In the last four months there have been four major E. coli outbreaks in the U.S., according to the Centers for Disease Control.
E. coli is a bacteria found in the guts of animals and humans. It's often spread through contact with fecal matter, including cattle manure. Kennedy says produce can get contaminated when manure reaches irrigation ditches, or through direct contact.
"Through accidental means or they were unable to restrict the access of wild animals to the fields," Kennedy said. "You also have the possibility, if they are using composted manure for the fertilizer, for the produce that if they didn't adequately compost it there would still be viable bacteria in the compost."
At least one outbreak has been linked to cow manure on the field. Kennedy doesn't believe we're seeing more poor food handling. Instead, he says, more of our food is produced by just a few big farms. So outbreaks can be bigger and spread across the country. He believes people are more aware of E. coli infections.
Dr. David Wallinga, of the Institute for Agriculture and Trade Policy, says the country is seeing an increase in E. coli outbreaks. He says feedlots and mega-dairies produce a lot of manure, and it's often used by the farms around them.
"If you put too much manure on a piece of land, you're simply going to overwhelm its capacity to use those nutrients, and then it becomes a pollutant," according to Wallinga.
Over-application, he says, is common. The manure that can't be absorbed goes into drainage ditches and aquifers or sticks to the plants.
Wallinga also says the type of E. coli bacteria showing up in outbreaks is particularly virulent.
"There have been some questions raised about whether, for instance, the way we're producing animals now -- farm animals -- might be, in fact, creating conditions that select for more virulent strains of E. coli," Wallinga said.
Wallinga says feeding animals antibiotics and keeping them in close confinement are two contributing factors. A group of University of Iowa toxicologists is calling for a moratorium on feedlots because of health concerns. Wallinga says in-field testing should be done on manure.

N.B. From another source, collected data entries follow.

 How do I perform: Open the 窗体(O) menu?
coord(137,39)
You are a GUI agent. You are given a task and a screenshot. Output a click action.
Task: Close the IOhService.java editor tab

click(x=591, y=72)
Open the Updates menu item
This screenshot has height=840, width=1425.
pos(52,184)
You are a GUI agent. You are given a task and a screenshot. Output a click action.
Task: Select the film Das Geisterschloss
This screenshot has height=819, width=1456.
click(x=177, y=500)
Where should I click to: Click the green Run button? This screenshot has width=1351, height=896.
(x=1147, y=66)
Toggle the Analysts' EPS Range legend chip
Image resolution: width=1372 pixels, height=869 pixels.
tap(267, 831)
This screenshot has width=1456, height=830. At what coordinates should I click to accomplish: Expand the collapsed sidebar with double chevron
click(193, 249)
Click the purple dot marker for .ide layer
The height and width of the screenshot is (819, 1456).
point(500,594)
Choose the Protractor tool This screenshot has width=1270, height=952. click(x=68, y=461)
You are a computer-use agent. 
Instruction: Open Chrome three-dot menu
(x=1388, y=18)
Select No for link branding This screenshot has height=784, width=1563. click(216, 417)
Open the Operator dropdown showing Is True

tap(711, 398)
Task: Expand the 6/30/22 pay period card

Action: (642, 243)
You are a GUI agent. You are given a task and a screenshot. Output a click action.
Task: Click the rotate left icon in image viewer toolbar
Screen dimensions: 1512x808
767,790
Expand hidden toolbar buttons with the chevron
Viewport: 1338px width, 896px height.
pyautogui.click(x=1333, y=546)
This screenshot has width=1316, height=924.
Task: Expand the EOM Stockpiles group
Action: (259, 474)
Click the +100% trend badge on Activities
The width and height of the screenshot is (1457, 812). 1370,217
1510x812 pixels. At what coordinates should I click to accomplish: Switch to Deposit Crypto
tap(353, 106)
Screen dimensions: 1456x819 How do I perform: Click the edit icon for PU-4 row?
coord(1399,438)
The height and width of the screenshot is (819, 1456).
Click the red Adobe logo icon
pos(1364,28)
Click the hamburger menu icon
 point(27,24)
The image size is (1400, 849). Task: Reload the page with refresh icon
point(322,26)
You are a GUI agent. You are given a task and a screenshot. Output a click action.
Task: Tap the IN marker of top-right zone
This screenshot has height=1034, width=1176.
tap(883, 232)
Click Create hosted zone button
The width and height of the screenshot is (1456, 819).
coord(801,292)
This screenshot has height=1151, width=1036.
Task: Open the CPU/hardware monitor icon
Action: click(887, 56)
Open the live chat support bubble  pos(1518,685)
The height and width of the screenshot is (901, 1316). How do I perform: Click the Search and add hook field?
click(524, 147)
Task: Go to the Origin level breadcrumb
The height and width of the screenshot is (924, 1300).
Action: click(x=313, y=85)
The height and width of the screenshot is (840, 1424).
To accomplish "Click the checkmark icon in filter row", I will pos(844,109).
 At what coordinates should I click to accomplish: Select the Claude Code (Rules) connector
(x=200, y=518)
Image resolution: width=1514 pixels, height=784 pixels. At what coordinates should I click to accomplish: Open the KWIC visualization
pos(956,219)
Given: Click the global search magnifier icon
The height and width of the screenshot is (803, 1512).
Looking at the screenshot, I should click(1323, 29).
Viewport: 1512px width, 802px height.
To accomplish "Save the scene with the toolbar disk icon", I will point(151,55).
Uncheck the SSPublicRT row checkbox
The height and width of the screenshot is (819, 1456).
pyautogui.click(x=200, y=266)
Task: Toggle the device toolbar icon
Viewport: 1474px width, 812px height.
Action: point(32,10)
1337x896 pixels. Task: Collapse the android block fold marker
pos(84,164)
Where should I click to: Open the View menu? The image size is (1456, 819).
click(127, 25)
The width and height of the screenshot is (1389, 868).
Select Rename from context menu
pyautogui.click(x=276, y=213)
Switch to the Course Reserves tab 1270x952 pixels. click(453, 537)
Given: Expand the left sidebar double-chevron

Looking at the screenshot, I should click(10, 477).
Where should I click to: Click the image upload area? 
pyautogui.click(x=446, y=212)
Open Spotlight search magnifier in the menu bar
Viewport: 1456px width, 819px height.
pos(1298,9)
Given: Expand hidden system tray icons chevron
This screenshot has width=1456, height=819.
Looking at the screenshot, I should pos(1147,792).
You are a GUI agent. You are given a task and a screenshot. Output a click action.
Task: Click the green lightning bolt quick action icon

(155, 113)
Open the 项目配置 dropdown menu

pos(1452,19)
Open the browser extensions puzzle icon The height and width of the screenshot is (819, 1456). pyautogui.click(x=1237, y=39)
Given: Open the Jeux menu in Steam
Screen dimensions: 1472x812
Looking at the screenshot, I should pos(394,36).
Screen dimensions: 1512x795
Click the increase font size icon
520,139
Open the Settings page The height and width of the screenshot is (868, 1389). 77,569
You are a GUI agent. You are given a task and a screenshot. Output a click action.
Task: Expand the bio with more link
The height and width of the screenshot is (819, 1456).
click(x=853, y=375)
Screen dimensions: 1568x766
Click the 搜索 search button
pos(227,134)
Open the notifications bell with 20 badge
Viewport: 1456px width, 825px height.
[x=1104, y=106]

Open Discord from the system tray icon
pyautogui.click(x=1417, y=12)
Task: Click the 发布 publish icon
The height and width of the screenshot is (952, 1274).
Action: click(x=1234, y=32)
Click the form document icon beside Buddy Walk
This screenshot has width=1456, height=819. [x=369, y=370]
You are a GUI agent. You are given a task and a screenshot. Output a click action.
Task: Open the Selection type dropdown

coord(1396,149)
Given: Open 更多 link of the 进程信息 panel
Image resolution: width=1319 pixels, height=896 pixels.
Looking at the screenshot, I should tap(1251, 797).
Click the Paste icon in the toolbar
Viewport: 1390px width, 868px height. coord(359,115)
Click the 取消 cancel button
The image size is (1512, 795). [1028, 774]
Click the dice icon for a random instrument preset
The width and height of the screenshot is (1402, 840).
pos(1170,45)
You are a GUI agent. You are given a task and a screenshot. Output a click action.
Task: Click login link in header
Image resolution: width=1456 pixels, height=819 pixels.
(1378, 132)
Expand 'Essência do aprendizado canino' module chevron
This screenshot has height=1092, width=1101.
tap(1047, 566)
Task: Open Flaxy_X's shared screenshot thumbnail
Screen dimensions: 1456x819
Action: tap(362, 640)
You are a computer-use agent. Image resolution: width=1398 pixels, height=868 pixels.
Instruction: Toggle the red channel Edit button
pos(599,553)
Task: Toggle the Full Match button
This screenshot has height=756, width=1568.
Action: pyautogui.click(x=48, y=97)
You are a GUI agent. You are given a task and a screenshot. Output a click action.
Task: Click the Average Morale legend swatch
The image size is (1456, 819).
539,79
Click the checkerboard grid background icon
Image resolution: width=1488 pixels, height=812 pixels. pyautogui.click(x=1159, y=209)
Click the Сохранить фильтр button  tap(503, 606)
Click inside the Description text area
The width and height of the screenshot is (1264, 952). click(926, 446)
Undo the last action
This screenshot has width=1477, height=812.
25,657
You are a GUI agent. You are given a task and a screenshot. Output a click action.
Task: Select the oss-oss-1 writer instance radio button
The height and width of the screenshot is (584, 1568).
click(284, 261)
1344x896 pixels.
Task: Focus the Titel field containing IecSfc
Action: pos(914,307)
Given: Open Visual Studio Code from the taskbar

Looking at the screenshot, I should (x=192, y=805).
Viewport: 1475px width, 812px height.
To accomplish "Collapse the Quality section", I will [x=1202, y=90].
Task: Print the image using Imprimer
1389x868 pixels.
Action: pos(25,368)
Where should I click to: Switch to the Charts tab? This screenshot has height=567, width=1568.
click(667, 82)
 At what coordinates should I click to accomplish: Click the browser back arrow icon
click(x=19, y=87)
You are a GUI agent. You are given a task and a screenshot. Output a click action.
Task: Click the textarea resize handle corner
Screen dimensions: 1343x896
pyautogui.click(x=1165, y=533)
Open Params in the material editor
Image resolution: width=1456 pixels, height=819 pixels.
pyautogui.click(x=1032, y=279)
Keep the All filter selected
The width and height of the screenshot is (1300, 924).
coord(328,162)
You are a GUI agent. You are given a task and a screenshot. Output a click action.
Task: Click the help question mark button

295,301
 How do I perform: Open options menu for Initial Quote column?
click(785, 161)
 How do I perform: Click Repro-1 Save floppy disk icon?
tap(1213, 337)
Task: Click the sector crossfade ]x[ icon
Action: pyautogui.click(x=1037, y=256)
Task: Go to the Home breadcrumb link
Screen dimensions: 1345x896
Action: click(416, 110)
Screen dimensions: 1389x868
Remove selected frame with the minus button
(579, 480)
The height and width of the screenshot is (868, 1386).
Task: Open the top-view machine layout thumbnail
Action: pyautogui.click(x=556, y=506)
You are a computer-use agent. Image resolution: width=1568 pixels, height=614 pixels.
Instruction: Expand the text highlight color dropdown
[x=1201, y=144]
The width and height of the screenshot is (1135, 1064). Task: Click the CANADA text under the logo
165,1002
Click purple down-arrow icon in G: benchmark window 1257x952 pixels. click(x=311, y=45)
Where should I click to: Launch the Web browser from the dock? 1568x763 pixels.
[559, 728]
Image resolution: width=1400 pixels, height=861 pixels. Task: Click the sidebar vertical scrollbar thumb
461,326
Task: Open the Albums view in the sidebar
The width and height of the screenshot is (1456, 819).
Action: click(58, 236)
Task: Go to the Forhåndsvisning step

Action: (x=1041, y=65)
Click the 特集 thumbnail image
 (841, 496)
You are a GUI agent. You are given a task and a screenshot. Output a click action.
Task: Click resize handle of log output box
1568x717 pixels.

Kevin Elfering, is the director of dairy and food inspection at the Minnesota Department of Agriculture, says in the southeastern Minnesota outbreak manure likely wasn't the cause. He says it's more likely that a deer herd moved through the field and left droppings. He doesn't believe field testing would eliminate the problem.
"I think there are some new research that's been done, especially with things like electorlized water that would actually would be a much better intervention," Elfering said. "For years a chlorine bath solution has always been considered an acceptable means of eliminating this organism. And we're finding that that's not true."
A Bix Produce representative says the company will institute additional inspections of the produce as it arrives. The company says this is the first time it's been associated with an outbreak.